TASK ITEM:
Write out each line below precisely, passing over the pictures.

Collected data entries
• • • • •

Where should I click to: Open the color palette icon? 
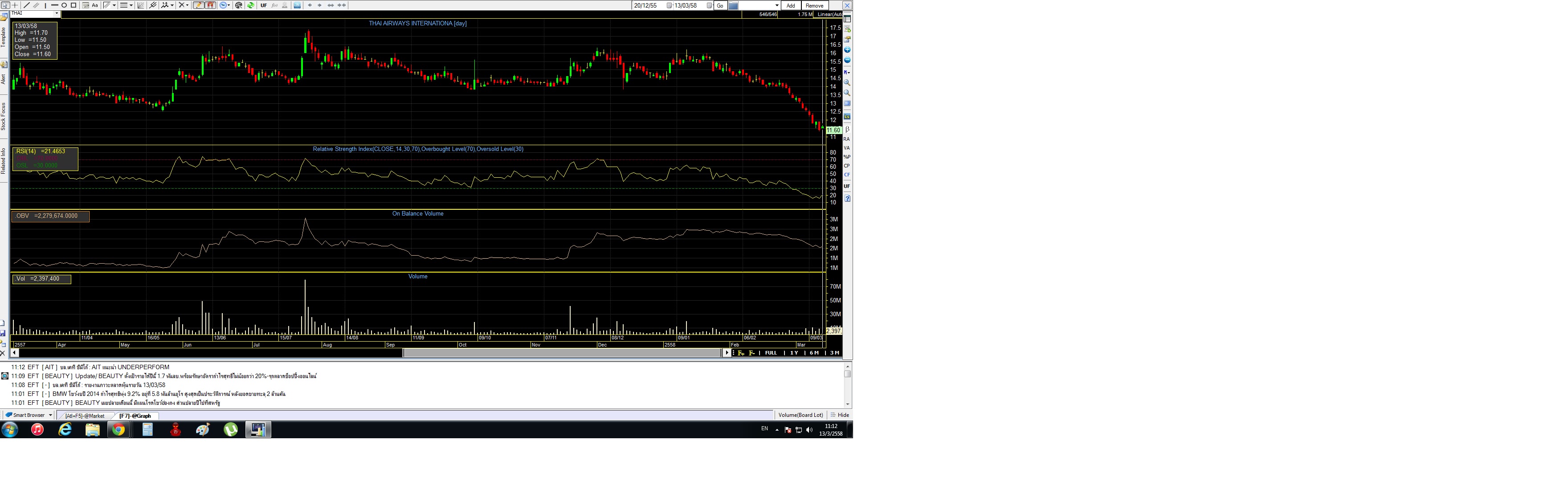(x=239, y=5)
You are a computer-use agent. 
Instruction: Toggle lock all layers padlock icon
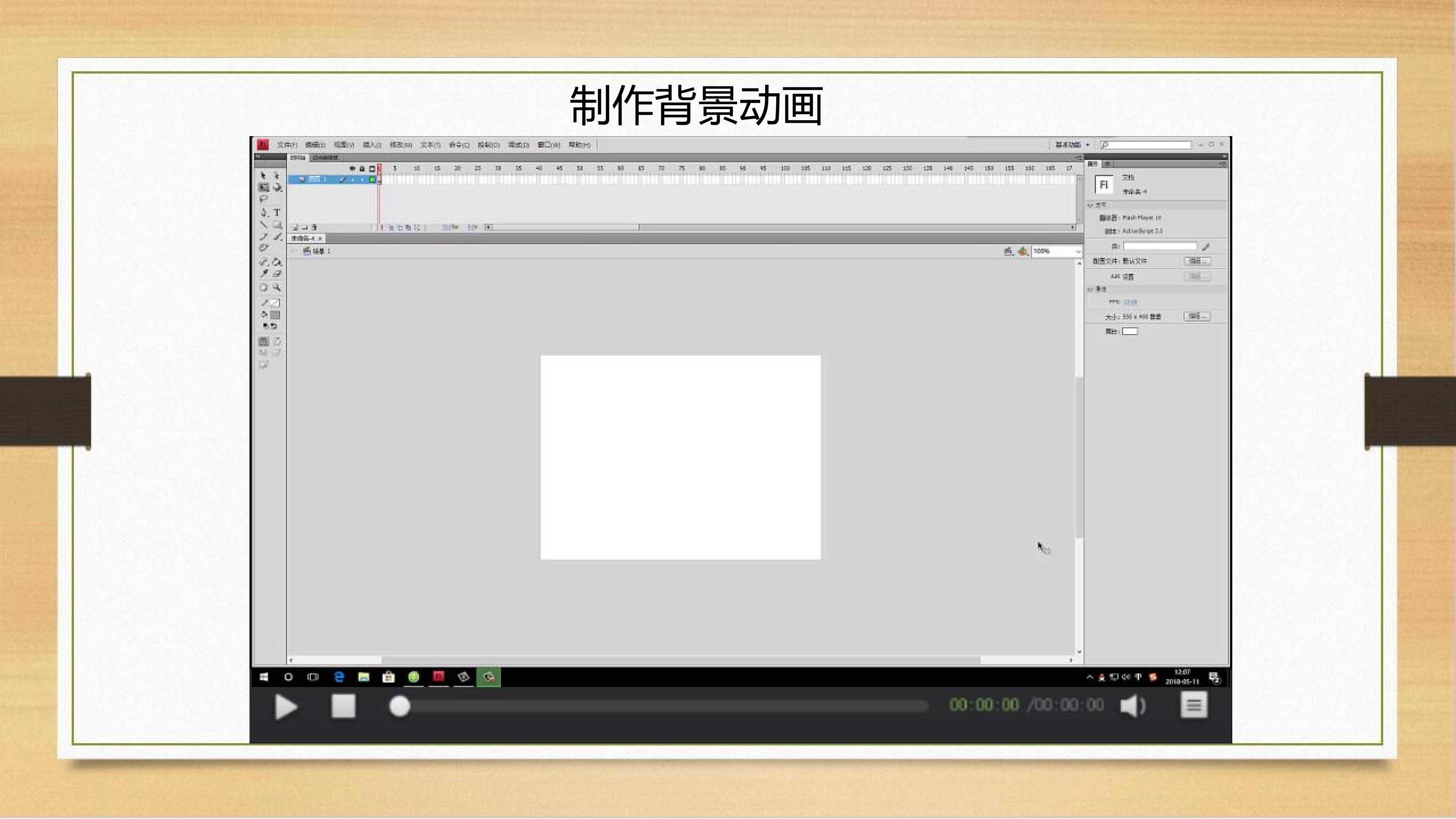tap(362, 168)
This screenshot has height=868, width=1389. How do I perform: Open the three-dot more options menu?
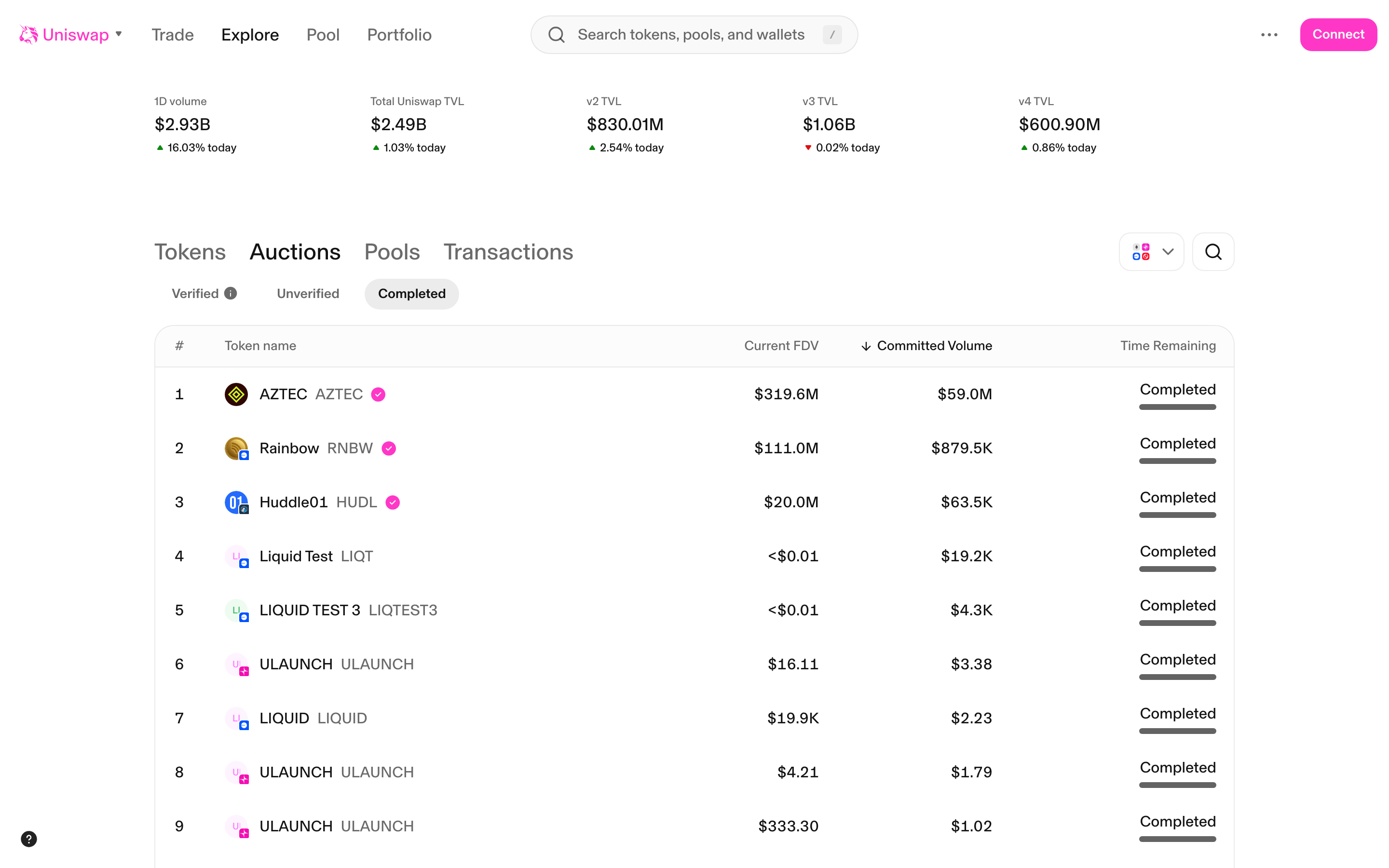1268,34
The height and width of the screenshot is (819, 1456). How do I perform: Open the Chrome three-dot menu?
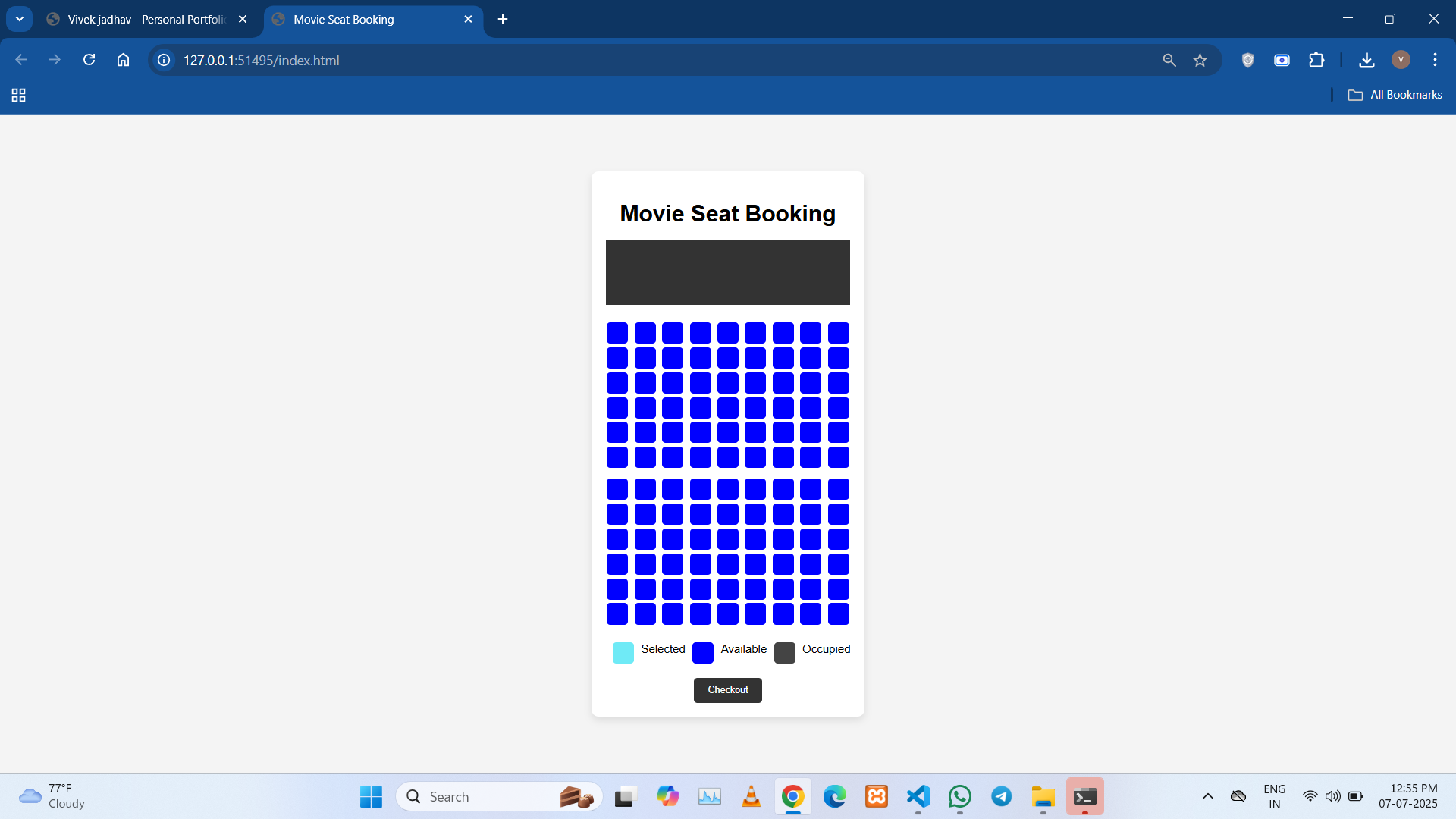1435,60
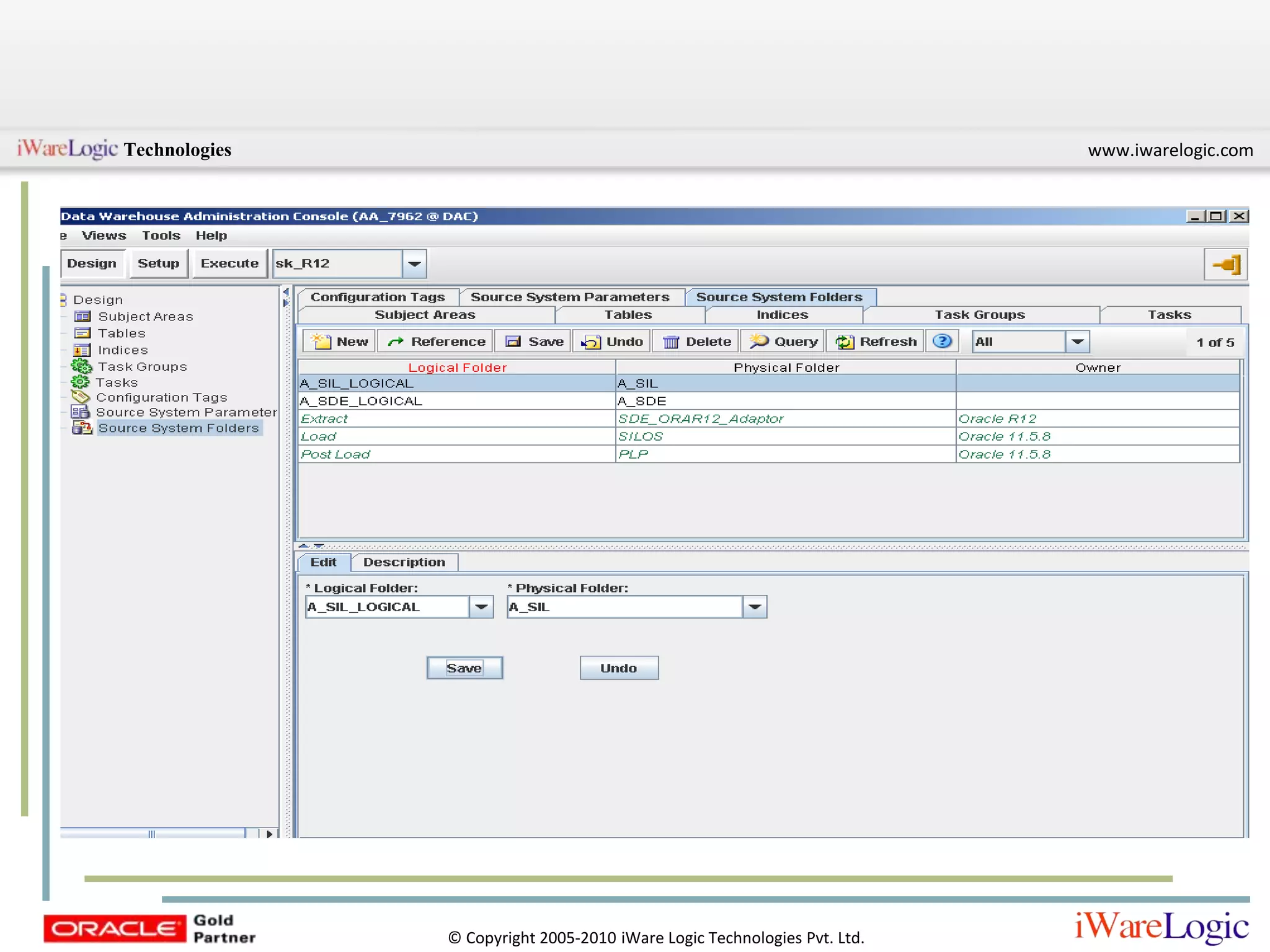1270x952 pixels.
Task: Click the New record toolbar icon
Action: [x=322, y=342]
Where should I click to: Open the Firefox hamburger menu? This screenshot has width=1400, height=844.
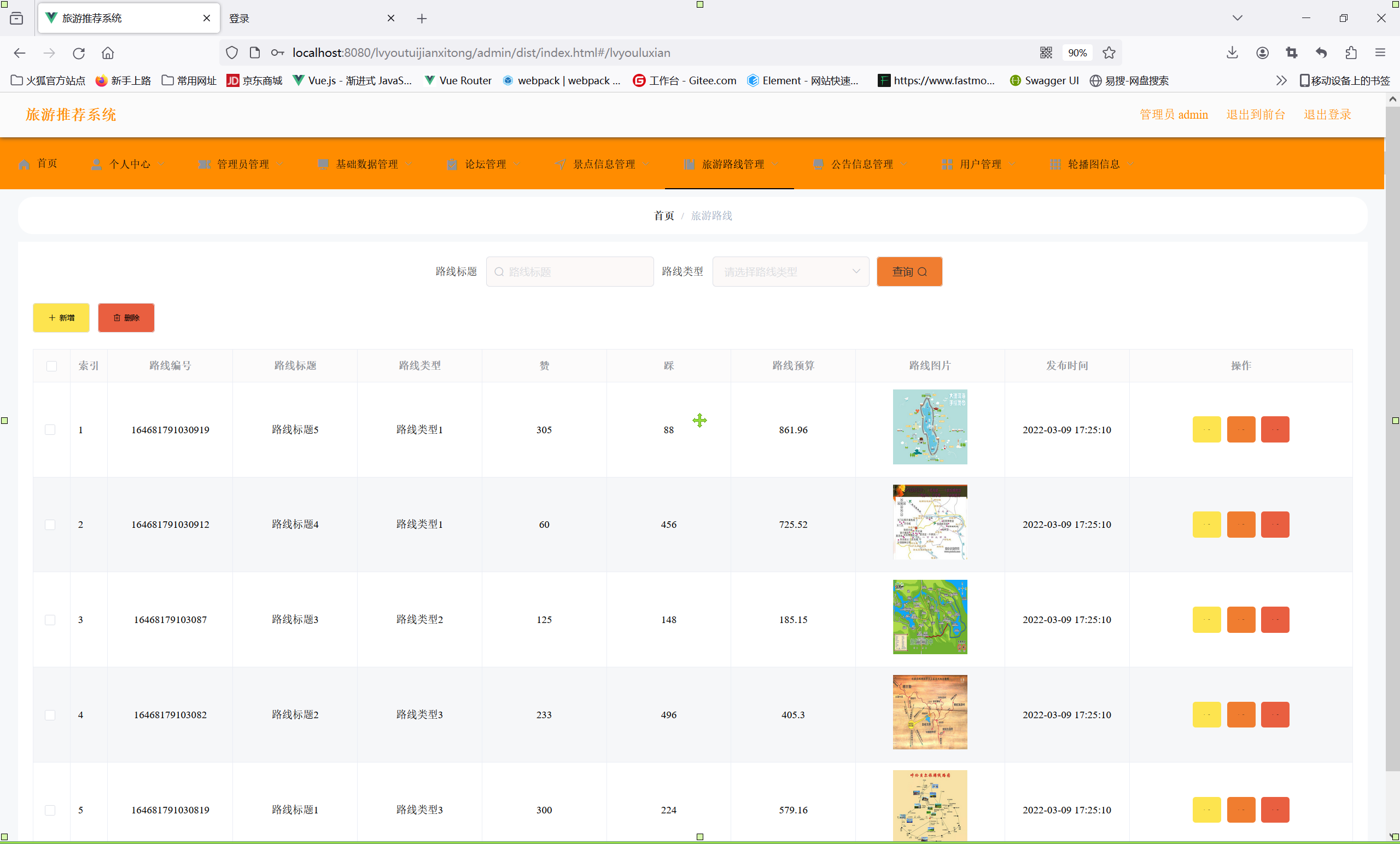(x=1380, y=53)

• • • • •

WRITTEN RESPONSE:
Where should I click to: Open the color palette icon? 
(x=239, y=5)
You are a computer-use agent. 
Instruction: Toggle lock all layers padlock icon
tap(362, 168)
This screenshot has height=868, width=1389. How do I perform: Open the three-dot more options menu?
1268,34
The height and width of the screenshot is (819, 1456). How do I perform: Open the Chrome three-dot menu?
1435,60
1270x952 pixels.
Task: Click the New record toolbar icon
Action: [x=322, y=342]
Where should I click to: Open the Firefox hamburger menu? This screenshot has width=1400, height=844.
(x=1380, y=53)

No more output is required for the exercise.